## [Records for this exercise]
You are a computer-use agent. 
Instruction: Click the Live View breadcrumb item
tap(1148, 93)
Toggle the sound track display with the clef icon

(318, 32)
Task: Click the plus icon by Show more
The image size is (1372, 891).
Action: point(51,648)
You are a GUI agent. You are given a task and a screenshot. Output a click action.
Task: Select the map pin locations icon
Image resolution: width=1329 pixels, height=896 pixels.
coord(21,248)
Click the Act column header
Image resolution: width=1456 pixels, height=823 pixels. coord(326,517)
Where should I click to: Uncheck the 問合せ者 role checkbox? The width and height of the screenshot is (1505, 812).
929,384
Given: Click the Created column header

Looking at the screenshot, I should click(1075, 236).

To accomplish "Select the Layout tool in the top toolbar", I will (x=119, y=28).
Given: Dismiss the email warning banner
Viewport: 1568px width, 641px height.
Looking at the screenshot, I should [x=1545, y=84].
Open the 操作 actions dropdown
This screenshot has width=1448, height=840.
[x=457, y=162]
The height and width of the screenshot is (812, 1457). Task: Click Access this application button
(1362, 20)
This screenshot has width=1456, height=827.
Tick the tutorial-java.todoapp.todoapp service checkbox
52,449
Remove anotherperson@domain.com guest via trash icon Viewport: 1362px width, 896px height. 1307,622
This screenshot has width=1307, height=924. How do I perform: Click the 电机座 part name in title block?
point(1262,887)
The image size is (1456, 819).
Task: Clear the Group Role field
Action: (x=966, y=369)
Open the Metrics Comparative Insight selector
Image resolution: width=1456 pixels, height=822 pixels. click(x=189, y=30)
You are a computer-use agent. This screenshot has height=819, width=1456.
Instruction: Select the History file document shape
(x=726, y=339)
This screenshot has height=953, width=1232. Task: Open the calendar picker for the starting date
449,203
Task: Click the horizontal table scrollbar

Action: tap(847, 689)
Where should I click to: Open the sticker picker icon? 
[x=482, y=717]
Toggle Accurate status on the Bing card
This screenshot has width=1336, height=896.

## [Aim of the task]
Filter the records above for lines containing the word "agent", and copy those lines.

## [Written solution]
You are a computer-use agent. 
You are a GUI agent. You are given a task and a screenshot. Output a click action.
You are a computer-use agent. This screenshot has height=819, width=1456.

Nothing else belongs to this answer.